Task to carry out = Copy the following records word for word, from the line with "Task: Click the clock" to the line with "will [455, 656].", both included.

● ● ● ● ● ● ●

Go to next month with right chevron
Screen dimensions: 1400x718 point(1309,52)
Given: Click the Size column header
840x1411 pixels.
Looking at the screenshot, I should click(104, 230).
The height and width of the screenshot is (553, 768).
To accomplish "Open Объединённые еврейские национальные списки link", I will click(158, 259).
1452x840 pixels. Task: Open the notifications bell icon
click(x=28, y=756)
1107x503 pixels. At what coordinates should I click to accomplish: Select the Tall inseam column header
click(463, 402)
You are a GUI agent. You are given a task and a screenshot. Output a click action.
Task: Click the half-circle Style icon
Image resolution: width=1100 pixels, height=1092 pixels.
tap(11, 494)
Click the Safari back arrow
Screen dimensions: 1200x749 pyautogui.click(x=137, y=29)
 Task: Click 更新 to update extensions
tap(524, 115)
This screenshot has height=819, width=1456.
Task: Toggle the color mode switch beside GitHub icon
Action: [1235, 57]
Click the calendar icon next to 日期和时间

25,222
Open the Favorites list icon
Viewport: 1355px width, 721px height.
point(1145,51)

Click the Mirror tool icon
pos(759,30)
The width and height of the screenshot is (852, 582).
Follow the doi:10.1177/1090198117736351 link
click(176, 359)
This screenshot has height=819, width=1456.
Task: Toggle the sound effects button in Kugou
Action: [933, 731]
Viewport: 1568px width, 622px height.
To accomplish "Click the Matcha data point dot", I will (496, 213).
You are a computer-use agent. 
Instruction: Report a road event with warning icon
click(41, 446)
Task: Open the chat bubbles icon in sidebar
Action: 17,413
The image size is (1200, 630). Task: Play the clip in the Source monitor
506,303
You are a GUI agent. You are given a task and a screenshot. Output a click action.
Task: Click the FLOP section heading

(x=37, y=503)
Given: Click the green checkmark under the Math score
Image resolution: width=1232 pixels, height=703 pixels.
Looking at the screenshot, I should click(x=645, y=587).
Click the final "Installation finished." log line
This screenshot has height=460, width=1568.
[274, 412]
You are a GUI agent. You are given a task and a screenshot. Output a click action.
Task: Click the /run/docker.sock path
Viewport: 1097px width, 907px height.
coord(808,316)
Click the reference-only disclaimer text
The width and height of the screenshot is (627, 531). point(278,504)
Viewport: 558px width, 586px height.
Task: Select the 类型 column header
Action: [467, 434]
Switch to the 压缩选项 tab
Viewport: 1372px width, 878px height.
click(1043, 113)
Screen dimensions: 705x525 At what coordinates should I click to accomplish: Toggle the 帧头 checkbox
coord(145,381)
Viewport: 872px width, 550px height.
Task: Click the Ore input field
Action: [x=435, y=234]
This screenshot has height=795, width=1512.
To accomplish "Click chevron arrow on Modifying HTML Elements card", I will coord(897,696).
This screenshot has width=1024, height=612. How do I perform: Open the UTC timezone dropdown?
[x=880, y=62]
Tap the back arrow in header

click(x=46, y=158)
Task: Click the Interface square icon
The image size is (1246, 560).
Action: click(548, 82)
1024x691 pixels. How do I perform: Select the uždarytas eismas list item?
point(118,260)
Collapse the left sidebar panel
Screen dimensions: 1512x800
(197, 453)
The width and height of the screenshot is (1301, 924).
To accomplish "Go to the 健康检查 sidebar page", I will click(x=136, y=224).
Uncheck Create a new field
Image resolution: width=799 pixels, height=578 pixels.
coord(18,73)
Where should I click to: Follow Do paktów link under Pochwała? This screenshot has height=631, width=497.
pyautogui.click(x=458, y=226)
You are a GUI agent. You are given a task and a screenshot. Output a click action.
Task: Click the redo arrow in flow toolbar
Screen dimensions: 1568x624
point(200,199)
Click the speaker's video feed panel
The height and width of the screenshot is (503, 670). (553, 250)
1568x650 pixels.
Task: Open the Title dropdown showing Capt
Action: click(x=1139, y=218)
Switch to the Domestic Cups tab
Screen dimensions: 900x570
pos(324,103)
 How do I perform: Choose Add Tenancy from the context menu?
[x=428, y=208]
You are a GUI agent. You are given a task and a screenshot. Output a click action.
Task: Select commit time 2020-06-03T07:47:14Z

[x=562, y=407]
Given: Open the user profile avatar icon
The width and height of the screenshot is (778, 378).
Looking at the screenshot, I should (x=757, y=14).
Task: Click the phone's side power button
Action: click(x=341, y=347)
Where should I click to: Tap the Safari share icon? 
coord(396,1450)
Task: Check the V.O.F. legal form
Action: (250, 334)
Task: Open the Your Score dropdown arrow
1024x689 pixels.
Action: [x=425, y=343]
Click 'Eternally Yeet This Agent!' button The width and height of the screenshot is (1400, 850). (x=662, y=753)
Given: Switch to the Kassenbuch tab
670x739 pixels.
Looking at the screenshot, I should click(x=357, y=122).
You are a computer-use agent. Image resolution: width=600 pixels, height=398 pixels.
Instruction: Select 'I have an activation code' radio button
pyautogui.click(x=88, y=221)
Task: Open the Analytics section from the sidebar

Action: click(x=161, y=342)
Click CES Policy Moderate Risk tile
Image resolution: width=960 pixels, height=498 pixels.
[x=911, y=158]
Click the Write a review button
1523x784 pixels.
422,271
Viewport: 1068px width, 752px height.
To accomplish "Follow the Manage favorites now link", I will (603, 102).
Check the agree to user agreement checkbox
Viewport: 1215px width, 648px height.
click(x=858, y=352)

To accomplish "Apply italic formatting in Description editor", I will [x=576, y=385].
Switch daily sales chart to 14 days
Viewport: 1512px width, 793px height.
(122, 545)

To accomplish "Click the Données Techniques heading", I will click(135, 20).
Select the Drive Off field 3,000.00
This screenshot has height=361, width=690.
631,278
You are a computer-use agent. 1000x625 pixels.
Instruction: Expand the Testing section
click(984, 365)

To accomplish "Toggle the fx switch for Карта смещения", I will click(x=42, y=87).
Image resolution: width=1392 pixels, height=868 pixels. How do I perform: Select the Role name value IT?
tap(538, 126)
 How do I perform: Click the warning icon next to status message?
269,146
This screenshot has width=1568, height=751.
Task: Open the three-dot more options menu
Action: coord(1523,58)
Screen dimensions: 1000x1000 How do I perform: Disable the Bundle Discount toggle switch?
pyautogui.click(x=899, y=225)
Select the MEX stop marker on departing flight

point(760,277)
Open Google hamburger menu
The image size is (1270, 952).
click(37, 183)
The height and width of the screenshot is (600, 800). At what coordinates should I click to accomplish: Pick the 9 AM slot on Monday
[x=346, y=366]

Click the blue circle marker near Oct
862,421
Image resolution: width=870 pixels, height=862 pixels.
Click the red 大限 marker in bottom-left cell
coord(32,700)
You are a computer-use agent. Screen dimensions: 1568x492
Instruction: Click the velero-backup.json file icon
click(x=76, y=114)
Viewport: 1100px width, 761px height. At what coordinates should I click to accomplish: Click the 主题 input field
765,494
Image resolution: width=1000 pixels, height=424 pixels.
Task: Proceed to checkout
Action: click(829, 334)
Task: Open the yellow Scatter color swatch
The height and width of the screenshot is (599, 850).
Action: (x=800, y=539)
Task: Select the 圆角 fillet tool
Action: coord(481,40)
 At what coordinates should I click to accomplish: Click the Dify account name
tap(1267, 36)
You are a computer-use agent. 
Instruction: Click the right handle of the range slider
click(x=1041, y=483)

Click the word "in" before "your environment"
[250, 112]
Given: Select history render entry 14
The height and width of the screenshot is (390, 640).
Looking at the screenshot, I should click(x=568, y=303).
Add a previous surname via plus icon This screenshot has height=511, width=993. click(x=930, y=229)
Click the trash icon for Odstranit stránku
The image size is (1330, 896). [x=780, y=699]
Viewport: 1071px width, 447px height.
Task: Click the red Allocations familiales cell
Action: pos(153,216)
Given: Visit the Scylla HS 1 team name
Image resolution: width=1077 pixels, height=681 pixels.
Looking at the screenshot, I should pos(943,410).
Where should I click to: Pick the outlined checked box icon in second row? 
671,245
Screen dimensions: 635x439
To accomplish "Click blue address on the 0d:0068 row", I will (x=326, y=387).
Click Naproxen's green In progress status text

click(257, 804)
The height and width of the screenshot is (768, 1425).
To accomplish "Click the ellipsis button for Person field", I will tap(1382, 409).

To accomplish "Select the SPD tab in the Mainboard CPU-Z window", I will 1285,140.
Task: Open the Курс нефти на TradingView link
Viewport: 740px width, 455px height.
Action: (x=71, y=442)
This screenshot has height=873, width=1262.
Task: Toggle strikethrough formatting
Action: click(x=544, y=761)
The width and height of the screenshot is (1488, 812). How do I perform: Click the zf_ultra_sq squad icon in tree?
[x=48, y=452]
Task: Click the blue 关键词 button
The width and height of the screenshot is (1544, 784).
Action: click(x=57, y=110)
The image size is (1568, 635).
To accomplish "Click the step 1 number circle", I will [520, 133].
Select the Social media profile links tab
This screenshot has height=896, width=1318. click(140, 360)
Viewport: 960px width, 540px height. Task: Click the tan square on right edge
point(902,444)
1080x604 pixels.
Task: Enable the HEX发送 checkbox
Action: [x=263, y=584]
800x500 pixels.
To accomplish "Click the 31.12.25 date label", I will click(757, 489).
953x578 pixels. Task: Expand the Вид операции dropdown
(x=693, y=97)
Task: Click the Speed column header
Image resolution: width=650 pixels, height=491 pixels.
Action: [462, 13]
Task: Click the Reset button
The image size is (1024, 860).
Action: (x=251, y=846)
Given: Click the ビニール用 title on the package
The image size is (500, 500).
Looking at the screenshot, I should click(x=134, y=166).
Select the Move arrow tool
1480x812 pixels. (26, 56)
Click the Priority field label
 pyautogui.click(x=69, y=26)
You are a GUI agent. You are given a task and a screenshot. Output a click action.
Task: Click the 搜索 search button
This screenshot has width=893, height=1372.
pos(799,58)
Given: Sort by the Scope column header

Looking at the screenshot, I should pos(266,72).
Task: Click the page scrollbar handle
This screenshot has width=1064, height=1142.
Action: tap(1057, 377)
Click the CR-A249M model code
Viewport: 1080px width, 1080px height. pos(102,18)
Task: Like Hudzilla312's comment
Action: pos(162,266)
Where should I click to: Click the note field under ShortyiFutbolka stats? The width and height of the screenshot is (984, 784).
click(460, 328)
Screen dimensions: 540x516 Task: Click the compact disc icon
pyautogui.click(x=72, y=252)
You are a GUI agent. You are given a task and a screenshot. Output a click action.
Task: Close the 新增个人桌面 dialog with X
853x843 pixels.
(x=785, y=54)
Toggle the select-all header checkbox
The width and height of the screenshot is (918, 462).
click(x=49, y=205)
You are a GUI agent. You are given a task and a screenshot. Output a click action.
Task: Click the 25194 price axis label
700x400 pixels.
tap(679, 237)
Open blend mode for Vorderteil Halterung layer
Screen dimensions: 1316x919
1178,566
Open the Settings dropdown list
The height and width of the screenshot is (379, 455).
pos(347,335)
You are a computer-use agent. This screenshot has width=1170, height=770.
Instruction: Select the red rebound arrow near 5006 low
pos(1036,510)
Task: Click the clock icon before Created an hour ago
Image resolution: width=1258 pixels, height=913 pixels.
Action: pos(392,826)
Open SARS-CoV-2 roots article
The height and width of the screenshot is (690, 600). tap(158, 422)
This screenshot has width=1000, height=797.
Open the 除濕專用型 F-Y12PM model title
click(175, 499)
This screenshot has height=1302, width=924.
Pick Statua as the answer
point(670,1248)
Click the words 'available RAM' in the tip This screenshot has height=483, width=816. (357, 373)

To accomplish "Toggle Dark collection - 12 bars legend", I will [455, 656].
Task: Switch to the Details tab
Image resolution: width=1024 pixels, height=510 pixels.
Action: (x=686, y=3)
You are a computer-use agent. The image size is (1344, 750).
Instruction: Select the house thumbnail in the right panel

● ● ● ● ● ● ●

Correct answer =
Task: Click the clock icon before Created an hour ago
Image resolution: width=1258 pixels, height=913 pixels.
Action: pos(392,826)
Open SARS-CoV-2 roots article
The height and width of the screenshot is (690, 600). tap(158, 422)
This screenshot has width=1000, height=797.
Open the 除濕專用型 F-Y12PM model title
click(175, 499)
This screenshot has height=1302, width=924.
Pick Statua as the answer
point(670,1248)
Click the words 'available RAM' in the tip This screenshot has height=483, width=816. (357, 373)

To accomplish "Toggle Dark collection - 12 bars legend", I will [455, 656].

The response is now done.